>> begin

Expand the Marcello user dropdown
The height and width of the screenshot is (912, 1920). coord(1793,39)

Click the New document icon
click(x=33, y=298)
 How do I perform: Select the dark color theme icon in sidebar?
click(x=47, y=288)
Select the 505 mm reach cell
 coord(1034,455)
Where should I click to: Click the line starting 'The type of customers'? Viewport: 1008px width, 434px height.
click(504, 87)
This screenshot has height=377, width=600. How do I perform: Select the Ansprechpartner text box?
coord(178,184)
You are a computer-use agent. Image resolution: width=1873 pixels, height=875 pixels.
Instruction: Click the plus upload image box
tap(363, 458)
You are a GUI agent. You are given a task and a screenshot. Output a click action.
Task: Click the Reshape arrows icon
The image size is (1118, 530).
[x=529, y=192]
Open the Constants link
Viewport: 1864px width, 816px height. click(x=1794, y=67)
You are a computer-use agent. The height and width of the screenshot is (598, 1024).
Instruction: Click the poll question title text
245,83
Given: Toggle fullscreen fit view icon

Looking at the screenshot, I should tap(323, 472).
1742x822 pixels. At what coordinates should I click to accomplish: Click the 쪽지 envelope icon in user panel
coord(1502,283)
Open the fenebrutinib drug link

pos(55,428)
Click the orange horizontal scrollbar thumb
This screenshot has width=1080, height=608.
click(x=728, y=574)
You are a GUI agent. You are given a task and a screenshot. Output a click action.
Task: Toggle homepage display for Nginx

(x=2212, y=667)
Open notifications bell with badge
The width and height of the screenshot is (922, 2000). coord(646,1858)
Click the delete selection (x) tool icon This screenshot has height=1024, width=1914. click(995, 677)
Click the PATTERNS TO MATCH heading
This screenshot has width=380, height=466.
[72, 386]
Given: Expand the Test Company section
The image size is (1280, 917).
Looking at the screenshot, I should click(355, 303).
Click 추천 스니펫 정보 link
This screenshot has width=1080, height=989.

>> end

> _Exercise goal_: Reproduce every one of the records above verbatim, keeping their original order.

> _Answer to this problem_:
Expand the Marcello user dropdown
The height and width of the screenshot is (912, 1920). coord(1793,39)

Click the New document icon
click(x=33, y=298)
 How do I perform: Select the dark color theme icon in sidebar?
click(x=47, y=288)
Select the 505 mm reach cell
 coord(1034,455)
Where should I click to: Click the line starting 'The type of customers'? Viewport: 1008px width, 434px height.
click(504, 87)
This screenshot has height=377, width=600. How do I perform: Select the Ansprechpartner text box?
coord(178,184)
You are a computer-use agent. Image resolution: width=1873 pixels, height=875 pixels.
Instruction: Click the plus upload image box
tap(363, 458)
You are a GUI agent. You are given a task and a screenshot. Output a click action.
Task: Click the Reshape arrows icon
The image size is (1118, 530).
[x=529, y=192]
Open the Constants link
Viewport: 1864px width, 816px height. click(x=1794, y=67)
You are a computer-use agent. The height and width of the screenshot is (598, 1024).
Instruction: Click the poll question title text
245,83
Given: Toggle fullscreen fit view icon

Looking at the screenshot, I should tap(323, 472).
1742x822 pixels. At what coordinates should I click to accomplish: Click the 쪽지 envelope icon in user panel
coord(1502,283)
Open the fenebrutinib drug link

pos(55,428)
Click the orange horizontal scrollbar thumb
This screenshot has width=1080, height=608.
click(x=728, y=574)
You are a GUI agent. You are given a task and a screenshot. Output a click action.
Task: Toggle homepage display for Nginx

(x=2212, y=667)
Open notifications bell with badge
The width and height of the screenshot is (922, 2000). coord(646,1858)
Click the delete selection (x) tool icon This screenshot has height=1024, width=1914. click(995, 677)
Click the PATTERNS TO MATCH heading
This screenshot has width=380, height=466.
[72, 386]
Given: Expand the Test Company section
The image size is (1280, 917).
Looking at the screenshot, I should click(355, 303).
Click 추천 스니펫 정보 link
This screenshot has width=1080, height=989.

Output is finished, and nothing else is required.